▶ Material:

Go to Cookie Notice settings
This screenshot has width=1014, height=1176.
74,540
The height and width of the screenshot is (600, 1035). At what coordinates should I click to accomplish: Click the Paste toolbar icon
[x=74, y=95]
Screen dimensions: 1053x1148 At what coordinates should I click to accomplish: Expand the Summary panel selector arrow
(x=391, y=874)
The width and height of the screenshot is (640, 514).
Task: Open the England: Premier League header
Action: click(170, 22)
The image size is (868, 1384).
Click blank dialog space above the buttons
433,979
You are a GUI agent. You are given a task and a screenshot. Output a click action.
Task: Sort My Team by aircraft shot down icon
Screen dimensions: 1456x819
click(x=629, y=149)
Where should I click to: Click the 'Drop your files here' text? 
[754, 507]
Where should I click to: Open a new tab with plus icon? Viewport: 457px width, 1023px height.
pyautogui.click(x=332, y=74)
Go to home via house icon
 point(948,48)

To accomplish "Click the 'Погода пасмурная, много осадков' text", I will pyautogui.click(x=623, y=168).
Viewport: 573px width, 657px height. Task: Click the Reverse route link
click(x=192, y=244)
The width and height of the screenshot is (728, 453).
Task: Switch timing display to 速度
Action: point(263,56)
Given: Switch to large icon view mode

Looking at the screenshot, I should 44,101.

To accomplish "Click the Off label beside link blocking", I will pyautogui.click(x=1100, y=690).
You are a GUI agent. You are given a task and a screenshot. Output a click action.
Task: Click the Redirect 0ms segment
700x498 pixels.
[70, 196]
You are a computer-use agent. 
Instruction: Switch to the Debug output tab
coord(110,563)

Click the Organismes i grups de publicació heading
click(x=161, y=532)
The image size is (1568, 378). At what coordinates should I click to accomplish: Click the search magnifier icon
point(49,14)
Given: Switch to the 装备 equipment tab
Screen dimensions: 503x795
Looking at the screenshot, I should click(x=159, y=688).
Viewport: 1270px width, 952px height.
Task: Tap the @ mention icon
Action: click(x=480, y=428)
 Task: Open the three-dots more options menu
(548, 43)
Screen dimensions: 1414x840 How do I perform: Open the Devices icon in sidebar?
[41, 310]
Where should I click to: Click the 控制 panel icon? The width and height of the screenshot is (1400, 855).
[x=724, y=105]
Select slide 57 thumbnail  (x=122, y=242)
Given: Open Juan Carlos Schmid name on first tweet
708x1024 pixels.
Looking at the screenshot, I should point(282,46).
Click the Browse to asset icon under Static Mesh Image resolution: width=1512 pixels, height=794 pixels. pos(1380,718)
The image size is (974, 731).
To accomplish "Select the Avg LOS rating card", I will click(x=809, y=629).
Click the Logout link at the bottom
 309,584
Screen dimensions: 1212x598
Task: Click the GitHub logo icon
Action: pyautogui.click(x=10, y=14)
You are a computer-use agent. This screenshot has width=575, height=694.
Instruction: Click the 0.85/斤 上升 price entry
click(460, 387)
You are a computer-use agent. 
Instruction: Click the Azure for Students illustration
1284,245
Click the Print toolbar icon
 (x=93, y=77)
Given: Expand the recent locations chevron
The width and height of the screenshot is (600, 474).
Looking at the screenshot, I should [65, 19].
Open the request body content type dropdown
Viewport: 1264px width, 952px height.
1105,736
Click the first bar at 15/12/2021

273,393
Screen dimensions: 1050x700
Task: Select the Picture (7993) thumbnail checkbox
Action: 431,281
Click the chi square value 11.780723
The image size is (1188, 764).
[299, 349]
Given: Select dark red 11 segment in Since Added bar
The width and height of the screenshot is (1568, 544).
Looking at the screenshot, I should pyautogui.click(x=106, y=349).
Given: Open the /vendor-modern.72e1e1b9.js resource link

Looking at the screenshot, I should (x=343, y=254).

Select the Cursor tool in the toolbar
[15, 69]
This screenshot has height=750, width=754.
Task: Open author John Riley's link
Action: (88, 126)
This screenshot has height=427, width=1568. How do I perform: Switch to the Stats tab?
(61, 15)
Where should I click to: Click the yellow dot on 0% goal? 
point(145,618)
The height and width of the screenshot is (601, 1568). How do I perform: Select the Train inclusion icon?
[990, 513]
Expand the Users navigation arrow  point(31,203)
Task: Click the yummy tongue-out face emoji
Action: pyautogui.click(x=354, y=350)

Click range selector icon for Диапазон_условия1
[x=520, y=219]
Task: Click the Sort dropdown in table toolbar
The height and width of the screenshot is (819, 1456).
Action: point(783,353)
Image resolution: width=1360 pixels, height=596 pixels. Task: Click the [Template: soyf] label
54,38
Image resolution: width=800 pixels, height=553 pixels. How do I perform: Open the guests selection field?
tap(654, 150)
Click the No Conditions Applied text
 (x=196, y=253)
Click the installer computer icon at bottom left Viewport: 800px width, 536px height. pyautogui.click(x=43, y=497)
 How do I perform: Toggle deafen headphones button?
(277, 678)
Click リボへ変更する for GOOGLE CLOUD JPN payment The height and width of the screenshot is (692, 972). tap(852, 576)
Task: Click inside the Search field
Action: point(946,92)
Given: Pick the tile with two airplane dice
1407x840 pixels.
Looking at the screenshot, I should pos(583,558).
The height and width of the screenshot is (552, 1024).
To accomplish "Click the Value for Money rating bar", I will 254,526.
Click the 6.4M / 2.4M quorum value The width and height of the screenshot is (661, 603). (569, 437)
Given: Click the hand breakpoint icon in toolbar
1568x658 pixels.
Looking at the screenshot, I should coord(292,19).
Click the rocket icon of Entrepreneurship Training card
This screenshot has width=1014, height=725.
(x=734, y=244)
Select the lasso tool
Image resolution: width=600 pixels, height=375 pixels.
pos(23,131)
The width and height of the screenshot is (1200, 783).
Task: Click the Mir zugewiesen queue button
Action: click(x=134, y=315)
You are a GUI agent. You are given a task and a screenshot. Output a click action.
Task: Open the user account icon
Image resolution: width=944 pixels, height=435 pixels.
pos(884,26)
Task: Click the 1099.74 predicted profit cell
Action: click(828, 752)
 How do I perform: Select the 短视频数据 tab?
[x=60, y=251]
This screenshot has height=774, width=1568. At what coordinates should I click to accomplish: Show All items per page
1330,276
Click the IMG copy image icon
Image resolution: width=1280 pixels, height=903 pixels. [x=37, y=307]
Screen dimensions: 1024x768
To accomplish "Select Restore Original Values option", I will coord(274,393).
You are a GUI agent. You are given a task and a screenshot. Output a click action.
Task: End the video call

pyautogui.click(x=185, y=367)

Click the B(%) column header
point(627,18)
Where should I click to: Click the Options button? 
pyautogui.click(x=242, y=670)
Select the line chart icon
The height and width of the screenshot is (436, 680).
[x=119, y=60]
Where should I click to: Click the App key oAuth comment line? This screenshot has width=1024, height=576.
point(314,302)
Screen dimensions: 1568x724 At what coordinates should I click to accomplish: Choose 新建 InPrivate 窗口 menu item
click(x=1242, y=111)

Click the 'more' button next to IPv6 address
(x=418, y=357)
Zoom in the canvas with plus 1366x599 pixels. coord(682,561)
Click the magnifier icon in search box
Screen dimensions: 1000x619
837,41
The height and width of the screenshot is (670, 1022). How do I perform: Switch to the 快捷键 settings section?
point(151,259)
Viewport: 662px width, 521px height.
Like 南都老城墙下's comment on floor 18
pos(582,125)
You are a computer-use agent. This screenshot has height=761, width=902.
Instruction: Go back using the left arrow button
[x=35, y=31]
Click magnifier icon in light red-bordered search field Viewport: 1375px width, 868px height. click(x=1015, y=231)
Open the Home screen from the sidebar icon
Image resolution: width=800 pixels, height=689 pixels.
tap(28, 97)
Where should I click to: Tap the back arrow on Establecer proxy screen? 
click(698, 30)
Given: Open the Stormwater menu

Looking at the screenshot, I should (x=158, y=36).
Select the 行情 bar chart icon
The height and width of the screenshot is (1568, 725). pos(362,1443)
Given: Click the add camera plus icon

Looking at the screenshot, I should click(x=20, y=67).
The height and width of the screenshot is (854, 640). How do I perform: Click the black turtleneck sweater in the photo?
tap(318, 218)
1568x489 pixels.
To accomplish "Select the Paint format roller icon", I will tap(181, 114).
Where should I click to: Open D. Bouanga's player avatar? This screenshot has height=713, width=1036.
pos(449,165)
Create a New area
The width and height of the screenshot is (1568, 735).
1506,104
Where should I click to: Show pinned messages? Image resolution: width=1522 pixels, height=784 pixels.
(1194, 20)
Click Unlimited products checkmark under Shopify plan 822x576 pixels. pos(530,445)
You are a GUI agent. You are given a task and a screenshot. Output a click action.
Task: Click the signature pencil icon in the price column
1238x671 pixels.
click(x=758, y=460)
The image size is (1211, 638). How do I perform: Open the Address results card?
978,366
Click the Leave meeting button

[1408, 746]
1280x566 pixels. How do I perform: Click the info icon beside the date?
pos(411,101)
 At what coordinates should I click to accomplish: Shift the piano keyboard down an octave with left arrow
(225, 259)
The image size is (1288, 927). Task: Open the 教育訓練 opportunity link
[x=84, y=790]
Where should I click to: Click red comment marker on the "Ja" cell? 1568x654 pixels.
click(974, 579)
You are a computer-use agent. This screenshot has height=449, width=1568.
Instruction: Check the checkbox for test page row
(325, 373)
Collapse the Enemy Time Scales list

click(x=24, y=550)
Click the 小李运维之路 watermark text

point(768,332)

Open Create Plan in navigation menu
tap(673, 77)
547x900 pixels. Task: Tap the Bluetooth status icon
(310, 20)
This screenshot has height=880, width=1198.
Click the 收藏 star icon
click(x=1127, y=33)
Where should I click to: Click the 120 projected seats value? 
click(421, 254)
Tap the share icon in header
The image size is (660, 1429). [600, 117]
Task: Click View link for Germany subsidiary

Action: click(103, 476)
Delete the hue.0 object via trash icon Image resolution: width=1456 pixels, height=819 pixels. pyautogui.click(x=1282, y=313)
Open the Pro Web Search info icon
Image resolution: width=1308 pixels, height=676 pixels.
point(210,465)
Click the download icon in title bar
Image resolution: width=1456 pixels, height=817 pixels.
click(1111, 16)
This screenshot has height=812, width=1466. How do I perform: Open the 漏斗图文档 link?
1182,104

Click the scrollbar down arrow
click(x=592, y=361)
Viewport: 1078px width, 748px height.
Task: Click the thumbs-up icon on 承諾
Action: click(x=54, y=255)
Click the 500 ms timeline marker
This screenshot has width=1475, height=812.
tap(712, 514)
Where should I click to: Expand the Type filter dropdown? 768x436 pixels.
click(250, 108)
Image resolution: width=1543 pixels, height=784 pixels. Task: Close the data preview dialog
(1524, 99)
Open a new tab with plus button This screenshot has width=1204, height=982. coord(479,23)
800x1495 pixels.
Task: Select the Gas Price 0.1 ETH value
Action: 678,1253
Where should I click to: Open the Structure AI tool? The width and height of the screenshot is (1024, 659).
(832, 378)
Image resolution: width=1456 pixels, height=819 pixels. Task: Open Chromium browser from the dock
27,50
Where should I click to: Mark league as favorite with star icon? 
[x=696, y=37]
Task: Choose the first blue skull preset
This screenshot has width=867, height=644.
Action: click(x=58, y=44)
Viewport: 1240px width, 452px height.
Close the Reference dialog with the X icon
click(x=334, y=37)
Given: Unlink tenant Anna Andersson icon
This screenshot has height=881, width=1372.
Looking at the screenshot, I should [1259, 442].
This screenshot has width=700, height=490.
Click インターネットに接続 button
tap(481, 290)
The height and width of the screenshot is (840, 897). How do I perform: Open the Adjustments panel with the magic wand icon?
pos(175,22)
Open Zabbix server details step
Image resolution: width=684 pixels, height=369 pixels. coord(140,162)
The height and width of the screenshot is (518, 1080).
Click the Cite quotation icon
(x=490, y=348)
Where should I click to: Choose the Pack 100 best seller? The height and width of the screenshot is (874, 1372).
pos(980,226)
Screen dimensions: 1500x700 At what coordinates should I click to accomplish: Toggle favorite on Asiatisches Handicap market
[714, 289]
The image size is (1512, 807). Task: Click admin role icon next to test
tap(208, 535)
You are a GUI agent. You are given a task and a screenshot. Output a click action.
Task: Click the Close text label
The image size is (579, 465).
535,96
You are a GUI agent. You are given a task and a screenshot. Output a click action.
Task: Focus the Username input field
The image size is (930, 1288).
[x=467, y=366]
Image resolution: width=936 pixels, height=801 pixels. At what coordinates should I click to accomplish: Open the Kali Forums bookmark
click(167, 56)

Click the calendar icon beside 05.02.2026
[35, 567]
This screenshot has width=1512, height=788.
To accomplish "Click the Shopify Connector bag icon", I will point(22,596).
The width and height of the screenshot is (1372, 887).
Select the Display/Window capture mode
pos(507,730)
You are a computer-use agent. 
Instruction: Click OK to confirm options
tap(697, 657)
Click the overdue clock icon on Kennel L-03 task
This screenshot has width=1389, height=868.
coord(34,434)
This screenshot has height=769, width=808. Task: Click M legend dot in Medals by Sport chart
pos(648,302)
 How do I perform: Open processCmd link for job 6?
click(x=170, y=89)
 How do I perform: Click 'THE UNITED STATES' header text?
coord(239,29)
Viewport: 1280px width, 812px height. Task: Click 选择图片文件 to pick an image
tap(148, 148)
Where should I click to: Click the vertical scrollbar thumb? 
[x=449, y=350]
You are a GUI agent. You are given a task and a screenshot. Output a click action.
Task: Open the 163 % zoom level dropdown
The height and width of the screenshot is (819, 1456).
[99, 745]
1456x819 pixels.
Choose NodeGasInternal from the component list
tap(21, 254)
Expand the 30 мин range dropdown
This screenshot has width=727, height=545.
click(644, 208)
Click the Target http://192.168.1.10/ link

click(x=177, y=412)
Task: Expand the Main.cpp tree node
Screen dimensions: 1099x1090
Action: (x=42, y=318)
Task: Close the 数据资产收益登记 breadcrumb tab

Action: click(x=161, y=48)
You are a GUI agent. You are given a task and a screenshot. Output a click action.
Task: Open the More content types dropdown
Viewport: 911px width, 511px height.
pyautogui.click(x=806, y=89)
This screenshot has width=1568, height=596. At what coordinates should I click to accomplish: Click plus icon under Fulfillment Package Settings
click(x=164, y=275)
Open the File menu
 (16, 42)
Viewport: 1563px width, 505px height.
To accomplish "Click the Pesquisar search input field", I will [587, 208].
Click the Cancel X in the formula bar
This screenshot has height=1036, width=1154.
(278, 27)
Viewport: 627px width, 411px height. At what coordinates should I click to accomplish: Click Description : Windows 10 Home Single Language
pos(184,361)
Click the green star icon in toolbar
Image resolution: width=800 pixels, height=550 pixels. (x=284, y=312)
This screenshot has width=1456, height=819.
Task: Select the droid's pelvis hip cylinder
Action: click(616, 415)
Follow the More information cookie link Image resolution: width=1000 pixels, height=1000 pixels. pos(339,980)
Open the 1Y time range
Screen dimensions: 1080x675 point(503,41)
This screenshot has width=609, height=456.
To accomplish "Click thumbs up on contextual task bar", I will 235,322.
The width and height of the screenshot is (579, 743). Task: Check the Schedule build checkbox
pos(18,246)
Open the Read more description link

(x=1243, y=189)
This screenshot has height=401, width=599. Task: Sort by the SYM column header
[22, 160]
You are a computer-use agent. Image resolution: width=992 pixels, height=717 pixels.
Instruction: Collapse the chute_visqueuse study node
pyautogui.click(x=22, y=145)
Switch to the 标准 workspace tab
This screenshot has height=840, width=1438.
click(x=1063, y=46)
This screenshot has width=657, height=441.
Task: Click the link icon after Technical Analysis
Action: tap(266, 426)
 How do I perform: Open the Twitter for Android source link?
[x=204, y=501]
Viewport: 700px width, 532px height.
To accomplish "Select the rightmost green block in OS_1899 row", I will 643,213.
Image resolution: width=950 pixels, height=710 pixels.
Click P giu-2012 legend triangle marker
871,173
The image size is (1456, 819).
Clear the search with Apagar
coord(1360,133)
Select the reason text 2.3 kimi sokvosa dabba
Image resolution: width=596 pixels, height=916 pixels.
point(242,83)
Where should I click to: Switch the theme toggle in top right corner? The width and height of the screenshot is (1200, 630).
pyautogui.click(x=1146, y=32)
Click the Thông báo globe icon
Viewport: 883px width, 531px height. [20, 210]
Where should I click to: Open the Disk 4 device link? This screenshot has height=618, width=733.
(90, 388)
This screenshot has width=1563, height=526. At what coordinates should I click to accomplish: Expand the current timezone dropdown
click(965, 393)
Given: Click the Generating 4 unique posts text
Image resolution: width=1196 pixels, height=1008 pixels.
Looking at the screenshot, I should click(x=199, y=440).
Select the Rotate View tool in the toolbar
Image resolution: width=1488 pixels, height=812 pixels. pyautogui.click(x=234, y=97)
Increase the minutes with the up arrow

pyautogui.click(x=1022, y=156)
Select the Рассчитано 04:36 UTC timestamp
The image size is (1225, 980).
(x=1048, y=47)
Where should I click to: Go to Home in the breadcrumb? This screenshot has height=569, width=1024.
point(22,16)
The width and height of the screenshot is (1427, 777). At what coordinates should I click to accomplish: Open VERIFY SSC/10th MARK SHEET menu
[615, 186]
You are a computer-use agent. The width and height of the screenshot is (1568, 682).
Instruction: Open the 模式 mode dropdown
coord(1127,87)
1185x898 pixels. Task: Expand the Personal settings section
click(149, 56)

▶ Requirements: Put the lines of the records above, from the line containing "Where should I click to: Click the 'Drop" through the line containing "will pyautogui.click(x=623, y=168).", into a JSON list of strings with one string per line. Leave out blank lines.

▶ Finished task:
[
  "Where should I click to: Click the 'Drop your files here' text? ",
  "[754, 507]",
  "Where should I click to: Open a new tab with plus icon? Viewport: 457px width, 1023px height.",
  "pyautogui.click(x=332, y=74)",
  "Go to home via house icon",
  " point(948,48)",
  "To accomplish \"Click the 'Погода пасмурная, много осадков' text\", I will pyautogui.click(x=623, y=168)."
]